There was no great plan. I just wrote the books I wanted to write using the ideas that excited me, then I sent them out. What did I do differently this time? All the books had been through a similar writing process, a similar critique and review process at the writing group. Before writing this I looked back at those old query letters and synopses. They looked OK. The later ones were better than the first, but the earlier ones were OK – after all, the first one I ever wrote got me that almost-deal with Virgin Worlds. This really made me think.

It was in the books where the difference lay. Those first two really did need some work. In the end it seemed it all came down to one thing: I wrote a better book.

Is there anything you can do wrong during submission? Beyond not providing what you’re asked for, and not behaving courteously, I don’t think there’s much. A poor query letter can probably blow your chances with those US agents who insist your letter and nothing else must be your first contact. Personally, I think that’s a crazy way to run a railroad, but US agents are very successful. There is plenty of good advice on how to write these letters, so track it down and follow it. Apart from that, here are my own suggestions:

  • Keep your submission letter to one page, your synopsis to two.
  • Mention relevant achievements such as awards and publications.
  • Don’t squeeze the font size in your synopsis too hard, people notice!
  • Use standard formatting.
  • Pay attention to specific format/style requests from individual agents.
  • Publishers like series, so think about this and sketch out ideas for sequels. Mention them in your submission. I appended mine to the end of the synopsis.
  • Don’t write your query and send it off straight away. Put it aside at least overnight, then look at it again.

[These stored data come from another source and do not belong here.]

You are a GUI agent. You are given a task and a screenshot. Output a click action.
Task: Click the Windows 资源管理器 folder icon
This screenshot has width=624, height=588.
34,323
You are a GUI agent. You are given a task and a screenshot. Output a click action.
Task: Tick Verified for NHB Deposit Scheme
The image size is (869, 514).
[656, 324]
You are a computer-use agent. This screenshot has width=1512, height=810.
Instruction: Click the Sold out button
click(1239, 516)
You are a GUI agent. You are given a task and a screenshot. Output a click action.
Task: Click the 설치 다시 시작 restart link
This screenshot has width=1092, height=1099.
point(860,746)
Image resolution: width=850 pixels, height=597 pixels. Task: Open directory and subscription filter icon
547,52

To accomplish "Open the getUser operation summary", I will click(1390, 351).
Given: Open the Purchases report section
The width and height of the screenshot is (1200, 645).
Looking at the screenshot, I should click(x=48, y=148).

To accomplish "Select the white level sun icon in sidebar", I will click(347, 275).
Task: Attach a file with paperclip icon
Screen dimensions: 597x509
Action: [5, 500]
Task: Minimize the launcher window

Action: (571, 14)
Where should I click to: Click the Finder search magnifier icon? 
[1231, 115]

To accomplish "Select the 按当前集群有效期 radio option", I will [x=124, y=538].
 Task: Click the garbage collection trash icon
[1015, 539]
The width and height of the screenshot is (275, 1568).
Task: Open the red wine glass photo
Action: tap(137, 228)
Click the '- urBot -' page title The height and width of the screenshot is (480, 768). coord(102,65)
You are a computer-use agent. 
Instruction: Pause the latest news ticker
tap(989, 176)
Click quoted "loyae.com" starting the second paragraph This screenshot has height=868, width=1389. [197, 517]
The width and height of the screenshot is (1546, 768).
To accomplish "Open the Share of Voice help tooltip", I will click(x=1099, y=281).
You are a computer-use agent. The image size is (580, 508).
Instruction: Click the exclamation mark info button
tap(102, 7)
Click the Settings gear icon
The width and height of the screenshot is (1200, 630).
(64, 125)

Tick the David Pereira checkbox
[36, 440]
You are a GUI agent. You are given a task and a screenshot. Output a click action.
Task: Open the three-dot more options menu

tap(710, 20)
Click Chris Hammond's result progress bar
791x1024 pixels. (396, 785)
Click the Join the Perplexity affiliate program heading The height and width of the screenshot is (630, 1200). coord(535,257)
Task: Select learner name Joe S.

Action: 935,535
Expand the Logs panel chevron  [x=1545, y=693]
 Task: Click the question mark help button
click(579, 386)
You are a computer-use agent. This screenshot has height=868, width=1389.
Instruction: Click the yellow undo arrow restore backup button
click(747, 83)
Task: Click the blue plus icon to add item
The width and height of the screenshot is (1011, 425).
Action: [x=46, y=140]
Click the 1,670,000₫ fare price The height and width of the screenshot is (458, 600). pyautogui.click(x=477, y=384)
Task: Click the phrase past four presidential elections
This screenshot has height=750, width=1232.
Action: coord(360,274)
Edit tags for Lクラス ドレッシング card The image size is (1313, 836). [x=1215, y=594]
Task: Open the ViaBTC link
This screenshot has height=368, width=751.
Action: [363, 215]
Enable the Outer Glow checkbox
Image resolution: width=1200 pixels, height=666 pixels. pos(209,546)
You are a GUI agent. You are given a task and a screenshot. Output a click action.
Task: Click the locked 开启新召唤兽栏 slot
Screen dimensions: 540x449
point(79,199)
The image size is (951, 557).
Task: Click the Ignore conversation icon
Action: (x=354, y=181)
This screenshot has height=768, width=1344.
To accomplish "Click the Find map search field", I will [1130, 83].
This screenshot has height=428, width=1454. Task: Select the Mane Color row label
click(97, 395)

Apart from that? I don’t believe you need a writers group – some people manage perfectly well without them, or test readers. I think my group helped me. I constantly tweaked and tuned my submissions for the first three books, but I’ve no evidence it made the slightest difference. There are few short-cuts and no magic buttons – and why would you want there to be? There’s no sure-fire guaranteed way to wangle an agent without doing the one thing they need you to do. Some people connect with their first book, others write a dozen. All I can say is this: write a book, write the absolute best one you can. And if that doesn’t work, write a better one.

~

Article previously published in Focus #64 (Summer 2015), the British Science Fiction Association’s Magazine for Writers.